# Replacement valve for an older smoke hollow smoker



## RugerRedhawk (Apr 28, 2020)

I have an older vertical propane smoke hollow smoker, model 34168G. I can get it to light, but flame is pretty small and I cannot adjust it from the knob at all. I'd like to get a new valve and whatever else I might need to swap out. Any recommendations as to what I might need to order? The following part *looks* like it would fit, but no idea if it would actually fit properly, my model isn't listed as compatible. 









						30160HVR   Hose-Valve-Regulator (HVR)
					

Hose-Valve-Regulator (HVR) Fits Model 30160G 30164G SH19054119




					www.smoke-hollow.com
				




My smoker factory rating is 13.5k BTU. Maybe I should just take the opportunity to change all of the guts to use a burner from a turkey fryer type unit? Thanks for any advice.


----------



## 1MoreFord (Apr 28, 2020)

Before you go buying parts try this.

It sounds like your propane tank safety valve is stuck.

Close the burner valve on the cooker.  Close the valve on the propane tank.  Wait a minute.  They SLOWLY open the valve on the propane tank.  Open the cooker valve and light as usual.  If that works then great.

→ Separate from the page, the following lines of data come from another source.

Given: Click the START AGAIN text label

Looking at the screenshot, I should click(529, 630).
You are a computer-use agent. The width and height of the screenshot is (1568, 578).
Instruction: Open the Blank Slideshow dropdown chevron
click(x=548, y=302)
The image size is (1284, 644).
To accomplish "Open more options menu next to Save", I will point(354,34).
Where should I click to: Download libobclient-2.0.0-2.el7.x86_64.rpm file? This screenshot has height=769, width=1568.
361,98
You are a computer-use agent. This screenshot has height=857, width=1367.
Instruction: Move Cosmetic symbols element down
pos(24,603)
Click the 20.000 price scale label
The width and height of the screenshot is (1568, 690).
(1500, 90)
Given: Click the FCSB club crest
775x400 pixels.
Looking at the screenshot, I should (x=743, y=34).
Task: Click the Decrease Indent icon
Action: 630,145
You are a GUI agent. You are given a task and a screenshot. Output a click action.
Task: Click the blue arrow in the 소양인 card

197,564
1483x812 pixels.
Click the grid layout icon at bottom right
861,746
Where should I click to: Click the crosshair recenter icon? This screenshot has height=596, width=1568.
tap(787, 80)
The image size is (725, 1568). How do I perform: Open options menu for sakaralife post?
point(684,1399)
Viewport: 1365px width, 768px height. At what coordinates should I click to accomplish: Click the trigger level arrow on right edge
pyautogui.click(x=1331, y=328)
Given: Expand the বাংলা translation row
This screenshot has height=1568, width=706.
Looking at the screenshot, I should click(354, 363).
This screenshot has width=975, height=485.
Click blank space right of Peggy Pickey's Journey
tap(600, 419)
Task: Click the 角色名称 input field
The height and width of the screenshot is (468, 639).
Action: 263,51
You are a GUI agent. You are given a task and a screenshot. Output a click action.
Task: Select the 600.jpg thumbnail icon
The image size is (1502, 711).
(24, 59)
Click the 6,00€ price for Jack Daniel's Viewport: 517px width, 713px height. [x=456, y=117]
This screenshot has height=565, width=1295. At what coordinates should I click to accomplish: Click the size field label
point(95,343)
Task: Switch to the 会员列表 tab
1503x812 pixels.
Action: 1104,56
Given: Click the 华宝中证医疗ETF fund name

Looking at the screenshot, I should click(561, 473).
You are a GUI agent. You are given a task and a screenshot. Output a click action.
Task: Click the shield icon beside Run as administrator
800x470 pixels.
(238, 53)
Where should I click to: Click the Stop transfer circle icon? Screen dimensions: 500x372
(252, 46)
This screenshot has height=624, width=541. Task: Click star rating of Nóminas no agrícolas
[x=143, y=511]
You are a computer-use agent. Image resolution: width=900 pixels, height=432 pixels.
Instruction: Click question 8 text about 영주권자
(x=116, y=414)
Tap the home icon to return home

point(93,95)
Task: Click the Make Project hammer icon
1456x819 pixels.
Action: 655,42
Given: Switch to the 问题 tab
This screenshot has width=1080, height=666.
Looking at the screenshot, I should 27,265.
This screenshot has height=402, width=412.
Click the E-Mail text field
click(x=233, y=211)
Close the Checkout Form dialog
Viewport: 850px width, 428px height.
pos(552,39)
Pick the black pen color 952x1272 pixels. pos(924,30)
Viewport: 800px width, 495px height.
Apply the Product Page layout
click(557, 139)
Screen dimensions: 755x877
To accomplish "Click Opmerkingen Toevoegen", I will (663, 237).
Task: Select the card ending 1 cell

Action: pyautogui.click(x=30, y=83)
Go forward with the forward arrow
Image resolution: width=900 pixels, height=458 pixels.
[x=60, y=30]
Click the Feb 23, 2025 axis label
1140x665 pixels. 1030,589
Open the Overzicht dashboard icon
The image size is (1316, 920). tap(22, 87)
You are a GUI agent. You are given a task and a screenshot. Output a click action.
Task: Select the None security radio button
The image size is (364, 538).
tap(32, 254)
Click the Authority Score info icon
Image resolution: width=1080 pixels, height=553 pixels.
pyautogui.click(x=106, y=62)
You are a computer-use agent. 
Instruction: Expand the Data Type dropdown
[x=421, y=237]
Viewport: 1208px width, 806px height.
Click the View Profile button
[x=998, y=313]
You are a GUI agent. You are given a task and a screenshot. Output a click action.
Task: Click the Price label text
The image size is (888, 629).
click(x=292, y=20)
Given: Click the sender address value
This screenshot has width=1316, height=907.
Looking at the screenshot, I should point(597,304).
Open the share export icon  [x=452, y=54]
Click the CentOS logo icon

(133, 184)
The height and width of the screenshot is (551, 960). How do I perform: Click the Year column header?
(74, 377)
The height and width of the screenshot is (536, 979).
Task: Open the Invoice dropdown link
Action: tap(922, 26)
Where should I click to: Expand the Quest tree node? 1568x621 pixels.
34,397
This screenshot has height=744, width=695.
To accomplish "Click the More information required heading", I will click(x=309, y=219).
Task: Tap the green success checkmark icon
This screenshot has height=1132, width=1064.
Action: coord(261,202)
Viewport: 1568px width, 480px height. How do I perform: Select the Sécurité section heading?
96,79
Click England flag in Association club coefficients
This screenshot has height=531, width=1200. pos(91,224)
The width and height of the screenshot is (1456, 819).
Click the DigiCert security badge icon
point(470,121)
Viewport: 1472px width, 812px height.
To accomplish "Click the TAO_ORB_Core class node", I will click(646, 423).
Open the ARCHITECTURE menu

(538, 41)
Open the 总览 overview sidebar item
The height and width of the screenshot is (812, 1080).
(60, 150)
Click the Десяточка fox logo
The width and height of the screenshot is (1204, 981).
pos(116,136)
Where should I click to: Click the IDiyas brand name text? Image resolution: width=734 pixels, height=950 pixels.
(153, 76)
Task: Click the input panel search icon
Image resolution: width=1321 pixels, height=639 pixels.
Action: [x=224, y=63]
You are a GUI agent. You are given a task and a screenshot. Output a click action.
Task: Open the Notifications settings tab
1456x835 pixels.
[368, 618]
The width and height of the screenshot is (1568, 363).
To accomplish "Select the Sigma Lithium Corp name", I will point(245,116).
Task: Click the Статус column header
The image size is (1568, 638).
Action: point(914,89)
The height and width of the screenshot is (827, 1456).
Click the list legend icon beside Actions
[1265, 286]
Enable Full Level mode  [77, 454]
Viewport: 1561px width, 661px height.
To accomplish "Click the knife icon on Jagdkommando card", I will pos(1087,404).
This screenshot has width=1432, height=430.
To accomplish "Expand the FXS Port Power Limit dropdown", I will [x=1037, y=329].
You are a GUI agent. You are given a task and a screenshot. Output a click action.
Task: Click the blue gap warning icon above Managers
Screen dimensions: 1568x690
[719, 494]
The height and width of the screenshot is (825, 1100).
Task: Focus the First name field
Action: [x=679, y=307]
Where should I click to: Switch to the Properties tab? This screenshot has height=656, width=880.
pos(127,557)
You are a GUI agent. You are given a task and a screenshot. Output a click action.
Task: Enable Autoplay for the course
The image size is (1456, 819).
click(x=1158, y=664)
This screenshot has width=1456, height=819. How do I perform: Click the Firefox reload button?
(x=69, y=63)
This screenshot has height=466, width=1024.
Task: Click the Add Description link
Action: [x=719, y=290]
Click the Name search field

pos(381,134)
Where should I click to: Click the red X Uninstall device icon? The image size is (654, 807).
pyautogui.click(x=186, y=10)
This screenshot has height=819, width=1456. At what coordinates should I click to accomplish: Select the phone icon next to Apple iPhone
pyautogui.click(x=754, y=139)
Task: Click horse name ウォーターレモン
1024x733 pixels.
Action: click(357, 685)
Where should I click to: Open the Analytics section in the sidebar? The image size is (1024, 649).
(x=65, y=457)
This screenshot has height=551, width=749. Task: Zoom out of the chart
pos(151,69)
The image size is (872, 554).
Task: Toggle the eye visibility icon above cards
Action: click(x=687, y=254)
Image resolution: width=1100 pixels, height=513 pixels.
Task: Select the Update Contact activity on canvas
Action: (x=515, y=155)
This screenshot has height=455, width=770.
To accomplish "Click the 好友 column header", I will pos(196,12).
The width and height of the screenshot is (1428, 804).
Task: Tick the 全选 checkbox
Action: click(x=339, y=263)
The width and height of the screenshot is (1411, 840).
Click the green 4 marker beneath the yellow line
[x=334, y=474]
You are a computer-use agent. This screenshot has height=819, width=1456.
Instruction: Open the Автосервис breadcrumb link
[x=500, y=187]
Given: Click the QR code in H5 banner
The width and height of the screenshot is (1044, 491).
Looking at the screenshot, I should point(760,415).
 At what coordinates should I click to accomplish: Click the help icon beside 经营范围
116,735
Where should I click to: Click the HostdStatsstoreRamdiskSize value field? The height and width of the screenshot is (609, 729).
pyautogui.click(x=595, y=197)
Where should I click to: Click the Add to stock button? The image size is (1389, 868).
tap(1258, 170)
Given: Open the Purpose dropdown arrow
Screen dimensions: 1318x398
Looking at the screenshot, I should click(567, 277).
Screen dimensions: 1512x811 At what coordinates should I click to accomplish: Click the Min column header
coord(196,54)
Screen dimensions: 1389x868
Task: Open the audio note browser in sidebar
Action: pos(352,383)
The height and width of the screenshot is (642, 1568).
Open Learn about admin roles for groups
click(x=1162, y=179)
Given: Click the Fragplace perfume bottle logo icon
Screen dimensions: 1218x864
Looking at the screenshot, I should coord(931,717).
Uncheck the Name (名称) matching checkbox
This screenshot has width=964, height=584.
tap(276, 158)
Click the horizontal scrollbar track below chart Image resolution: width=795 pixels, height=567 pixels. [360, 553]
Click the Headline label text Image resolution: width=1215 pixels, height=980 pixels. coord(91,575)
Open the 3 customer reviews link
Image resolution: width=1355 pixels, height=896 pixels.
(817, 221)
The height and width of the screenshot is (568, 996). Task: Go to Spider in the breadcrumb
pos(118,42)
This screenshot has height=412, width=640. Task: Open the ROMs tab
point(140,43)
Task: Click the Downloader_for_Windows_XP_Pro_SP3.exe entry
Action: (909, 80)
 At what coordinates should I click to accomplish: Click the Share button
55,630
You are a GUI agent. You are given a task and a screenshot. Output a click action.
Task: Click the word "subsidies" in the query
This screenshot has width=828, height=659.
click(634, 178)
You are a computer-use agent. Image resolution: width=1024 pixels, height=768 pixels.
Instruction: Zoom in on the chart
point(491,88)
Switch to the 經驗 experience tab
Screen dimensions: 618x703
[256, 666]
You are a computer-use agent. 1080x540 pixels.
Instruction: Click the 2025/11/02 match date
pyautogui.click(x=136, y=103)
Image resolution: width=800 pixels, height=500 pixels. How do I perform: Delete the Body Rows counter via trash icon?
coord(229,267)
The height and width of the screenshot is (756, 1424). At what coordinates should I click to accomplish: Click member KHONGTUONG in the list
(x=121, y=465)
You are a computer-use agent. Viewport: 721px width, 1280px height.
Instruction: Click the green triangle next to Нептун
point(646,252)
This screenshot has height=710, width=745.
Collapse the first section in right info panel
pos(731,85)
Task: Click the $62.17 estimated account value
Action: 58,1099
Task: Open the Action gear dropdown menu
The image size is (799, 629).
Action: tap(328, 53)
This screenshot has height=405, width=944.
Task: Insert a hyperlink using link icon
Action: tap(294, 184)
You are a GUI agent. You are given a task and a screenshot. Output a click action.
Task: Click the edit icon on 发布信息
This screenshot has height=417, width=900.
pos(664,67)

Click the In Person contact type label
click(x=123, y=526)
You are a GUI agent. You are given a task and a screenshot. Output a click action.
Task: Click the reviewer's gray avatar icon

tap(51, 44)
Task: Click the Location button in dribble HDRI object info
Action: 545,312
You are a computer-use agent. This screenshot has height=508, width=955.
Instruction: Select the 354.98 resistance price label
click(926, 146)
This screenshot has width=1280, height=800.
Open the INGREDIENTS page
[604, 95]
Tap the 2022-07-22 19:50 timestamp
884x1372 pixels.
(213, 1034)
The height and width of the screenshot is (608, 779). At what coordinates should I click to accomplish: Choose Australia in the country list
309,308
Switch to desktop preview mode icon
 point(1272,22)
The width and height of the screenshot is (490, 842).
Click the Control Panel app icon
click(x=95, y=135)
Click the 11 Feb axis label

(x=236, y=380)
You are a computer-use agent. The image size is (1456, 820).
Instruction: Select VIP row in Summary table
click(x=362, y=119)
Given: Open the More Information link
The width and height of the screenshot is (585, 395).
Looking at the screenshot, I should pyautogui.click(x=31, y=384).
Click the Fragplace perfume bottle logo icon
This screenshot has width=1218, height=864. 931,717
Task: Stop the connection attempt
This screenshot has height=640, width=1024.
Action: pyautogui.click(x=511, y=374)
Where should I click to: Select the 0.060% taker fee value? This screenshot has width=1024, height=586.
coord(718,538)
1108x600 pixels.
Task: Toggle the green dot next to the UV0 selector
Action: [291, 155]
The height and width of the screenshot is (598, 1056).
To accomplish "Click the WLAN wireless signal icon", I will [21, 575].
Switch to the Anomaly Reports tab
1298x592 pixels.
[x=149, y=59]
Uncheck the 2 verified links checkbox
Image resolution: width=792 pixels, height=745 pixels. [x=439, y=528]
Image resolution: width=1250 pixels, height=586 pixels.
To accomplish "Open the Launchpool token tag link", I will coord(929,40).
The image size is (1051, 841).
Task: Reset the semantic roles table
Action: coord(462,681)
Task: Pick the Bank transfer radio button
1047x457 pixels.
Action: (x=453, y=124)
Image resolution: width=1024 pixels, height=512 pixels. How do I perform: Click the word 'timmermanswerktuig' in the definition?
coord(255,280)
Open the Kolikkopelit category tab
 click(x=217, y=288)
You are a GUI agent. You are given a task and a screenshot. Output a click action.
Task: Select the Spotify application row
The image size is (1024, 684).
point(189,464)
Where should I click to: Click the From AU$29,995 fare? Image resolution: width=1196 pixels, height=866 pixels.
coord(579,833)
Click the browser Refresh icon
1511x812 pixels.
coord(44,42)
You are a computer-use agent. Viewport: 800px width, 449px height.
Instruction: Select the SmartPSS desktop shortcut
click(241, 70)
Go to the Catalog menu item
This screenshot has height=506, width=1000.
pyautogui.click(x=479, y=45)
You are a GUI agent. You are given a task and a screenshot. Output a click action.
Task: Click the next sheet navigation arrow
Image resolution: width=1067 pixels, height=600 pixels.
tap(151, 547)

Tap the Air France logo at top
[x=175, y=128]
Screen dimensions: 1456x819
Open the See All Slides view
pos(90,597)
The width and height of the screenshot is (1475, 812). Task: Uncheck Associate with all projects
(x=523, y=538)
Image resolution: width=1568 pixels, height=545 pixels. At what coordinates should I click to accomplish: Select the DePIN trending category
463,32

If the third paragraph did not solve your problem then shut off the cooker and shut off the tank as before.  Then disconnect the tank and remove it from the cooker.  Bang the tank down hard on a hard surface a few times and reconnect it to the cooker.  Then turn on as in the second paragraph.  This should fix your problem.


----------



## tropics (Apr 28, 2020)

Check inside the burner tube,if it worked before winter it most likely has a spider in the tube.
Richie


----------



## RugerRedhawk (Apr 28, 2020)

Thanks for the suggestions guys. I've definitely run into the tank shutoff problem before, but not in this case. I've been dealing with the issue for the last few years (with various tanks over that time) and finally want to get back to a working valve. I can get a flame, but turning the valve even just a smidge off of where it "works" causes it to flame out. I can adjust the flame a bit using an inline dial.


----------



## rc4u (Apr 28, 2020)

at my brothers wedding last summer he had a tank i put on my camp chef 3 burner to make tacos and i could not get 2 burner to go turn one up other went down. well i i had my shiba inu tied to the tank and he tipped it over and i had raging flame.. turned on n off many times but left it on its side and worked wonder full.. he always get the exchange tanks that are only 15# of gas not 20 like refill. he just got a bad one.. he didnt know that for the same money you get screwed on weight


----------



## daveomak (Apr 28, 2020)

There's junk in the flame regulating valve...   Blow it out...   both directions....  Then rinse it out...   under pressure, both directions.....


----------



## buzzy (Apr 28, 2020)

The valve is not that hard to tear apart to blow out. At least not on my 38207g.  Just make sure to mark position of the inner piece of the valve to the outside piece. If put together wrong your high will be low & your low will be high. I've torn my smoke hollow valve apart 3 times in the last 6 years. It's now 13 years old.


----------